I travel internationally and it's exhausting.

That said, I could neither be gone more than 20% of the time (I travel about 8-9 weeks per year and it's a lot) nor would I tolerate a spouse with a heavy travel schedule unless the kids were in high school and DH and I weren't actually in a real relationship any more.

OP, I'm sorry to say but I think your husband has checked out on purpose and this is his cover. I hope I am wrong but I doubt you can solve this without some serious couples therapy.


I’m sorry. He is traveling business class, staying in nice hotels, and probably has client dinners and drinks. He can find other times to nap. He is partying and the question is how far it goes.


+1. He can get a full 8 hours uninterrupted in the hotel room and nap in his lie-flat seats. I doubt he even thinks about his wife and kids when he’s away
Anonymous
Anonymous wrote:
Anonymous wrote:You have a full time nanny and a babysitter... how much more help do you need?

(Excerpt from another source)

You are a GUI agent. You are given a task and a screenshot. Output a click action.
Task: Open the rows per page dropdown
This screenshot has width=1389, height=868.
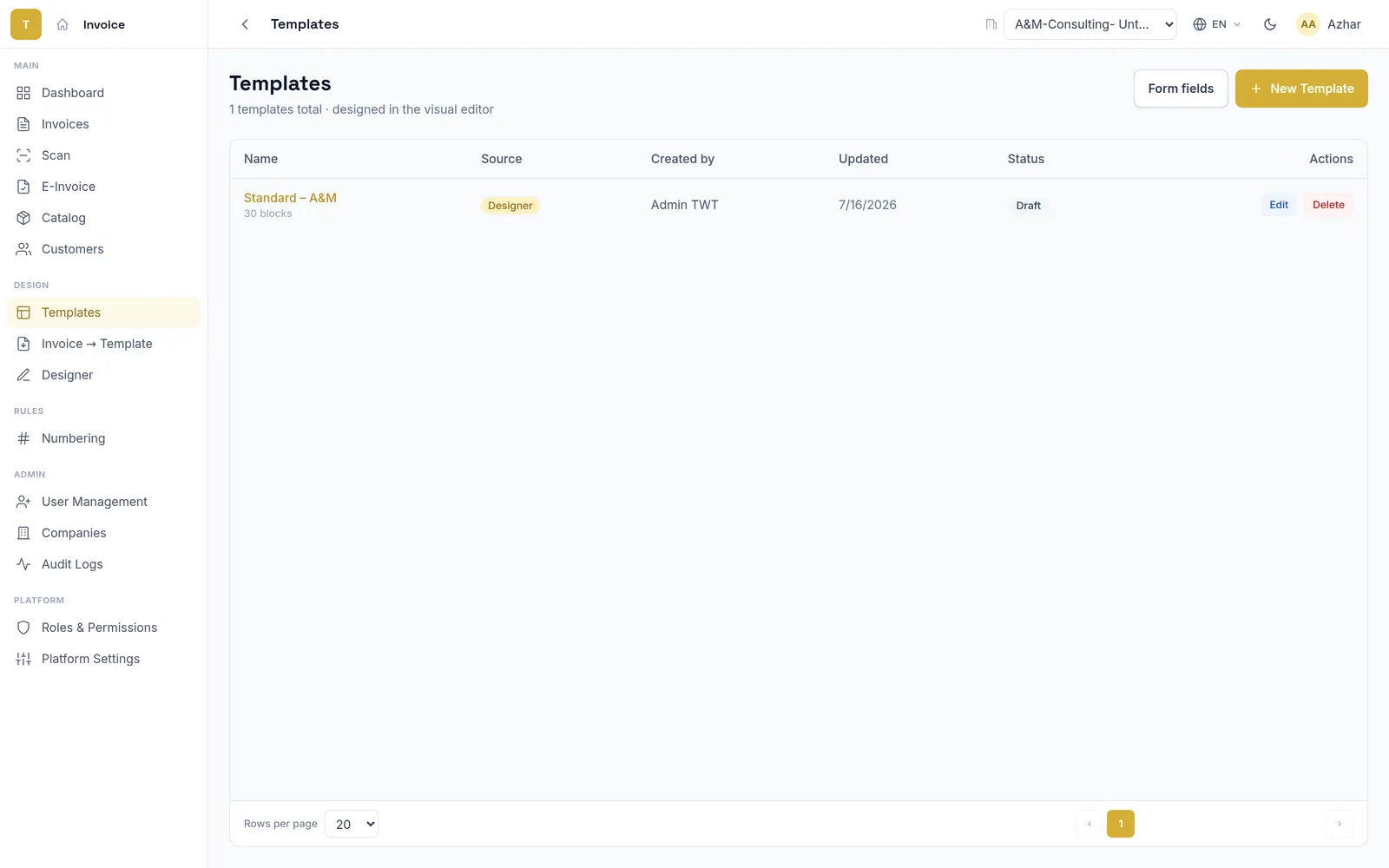[352, 824]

I have a 35hr per week nanny and an emergency babysitter that I use on sick days.


NP Can your nanny go to 40 or even 50 hours, with OT pay?
Anonymous
Anonymous wrote:
Anonymous wrote:Naps and exhaustion from traveling? Are you sure he isn’t having an affair?

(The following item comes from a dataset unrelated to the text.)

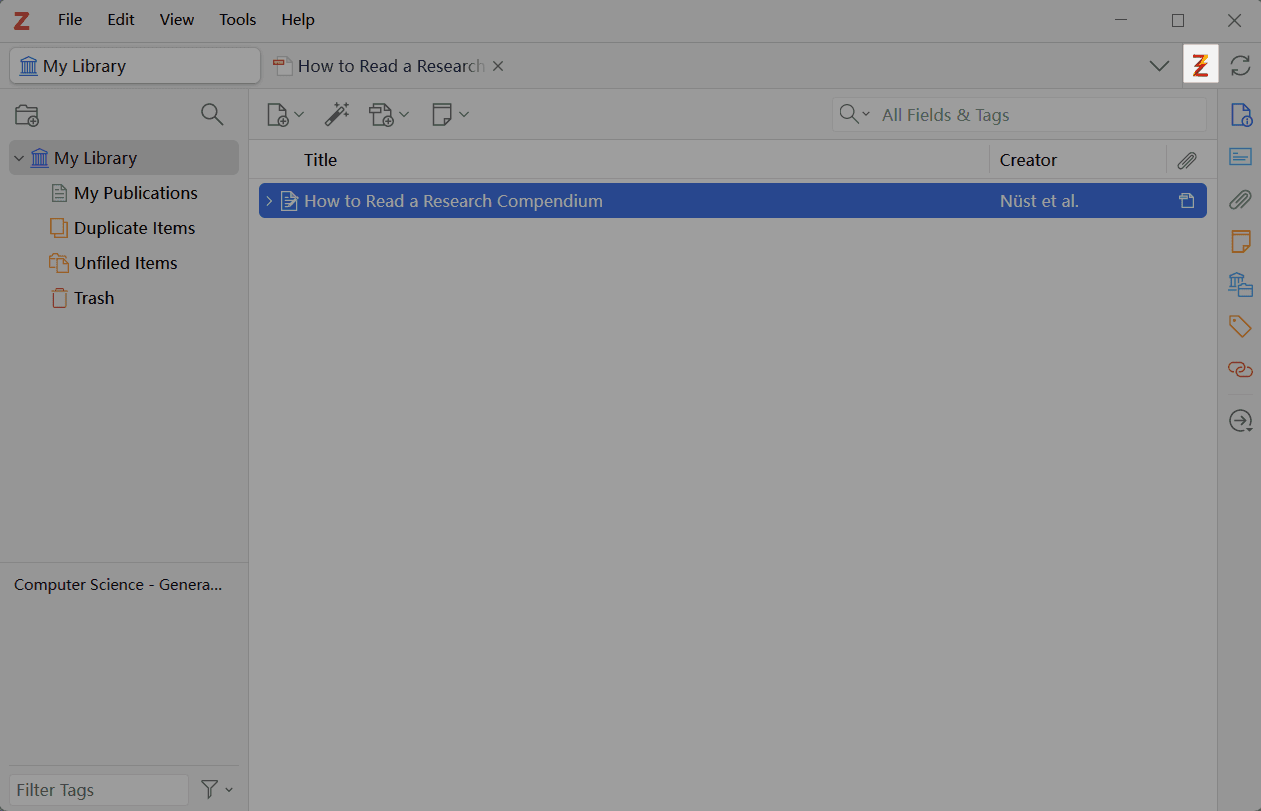Expand the New Note dropdown
The image size is (1261, 811).
450,115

I travel internationally and it's exhausting.

That said, I could neither be gone more than 20% of the time (I travel about 8-9 weeks per year and it's a lot) nor would I tolerate a spouse with a heavy travel schedule unless the kids were in high school and DH and I weren't actually in a real relationship any more.

OP, I'm sorry to say but I think your husband has checked out on purpose and this is his cover. I hope I am wrong but I doubt you can solve this without some serious couples therapy.

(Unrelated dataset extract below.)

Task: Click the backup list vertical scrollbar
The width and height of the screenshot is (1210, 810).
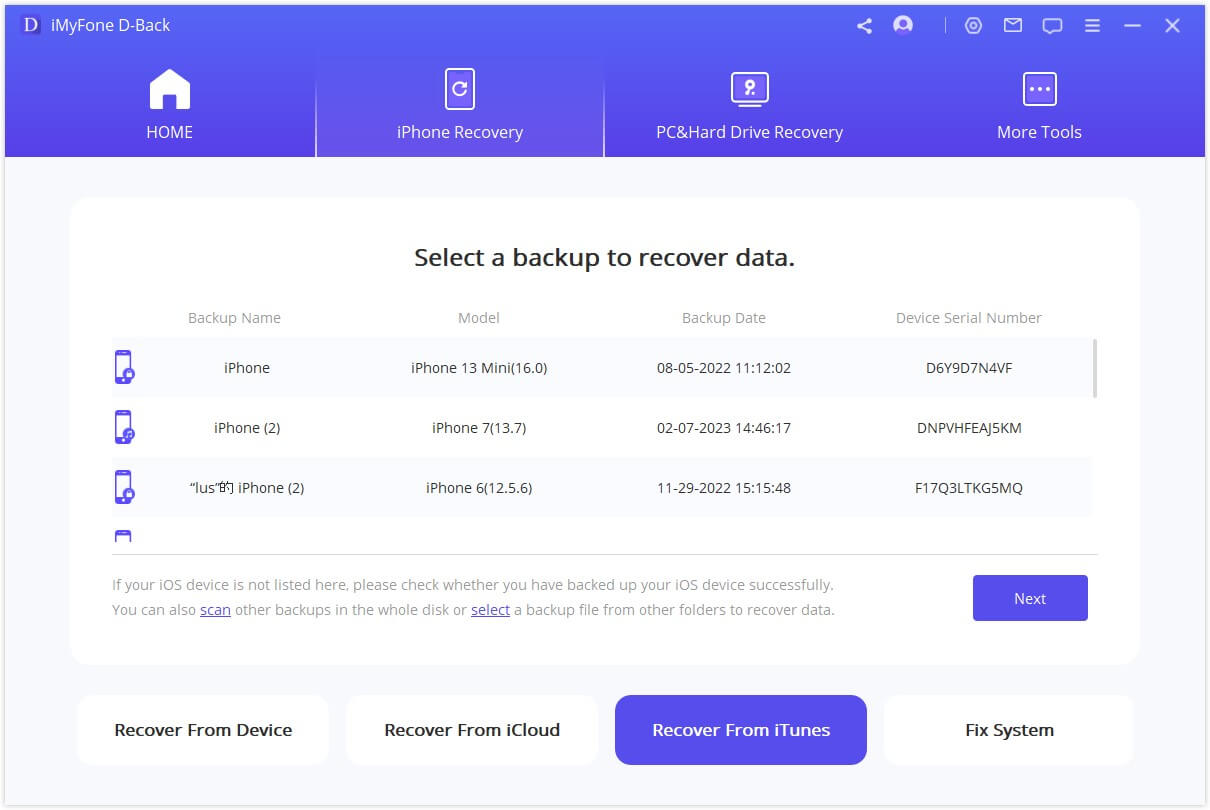Action: pyautogui.click(x=1096, y=368)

Are you a woman? It’s probably exhausting because you’re prepping meals or working out logistics for everything before, during, and after your trips. Basically stage managing their lives to make up for your lack of physical presence. Not criticizing you, that’s what I do too for my rare 2-day trips. But having that mental load greatly decreases the enjoyment and relaxation. If I didn’t have that it would almost be like a vacation.
Anonymous
Anonymous wrote:A DH here who has had to travel for work. Sound like he's new to travel. It'll get old after a while and mabye he'll cut back anyway. My friends claim they're jealous when I mention how often I fly business class to Asia to meet clients. I actually dread it. 20+ hours of traveling each way; terrible jet lag.. No lie-flat seat or champagne and food on board will make up for that. Once a year is fine.. more than that is a slog.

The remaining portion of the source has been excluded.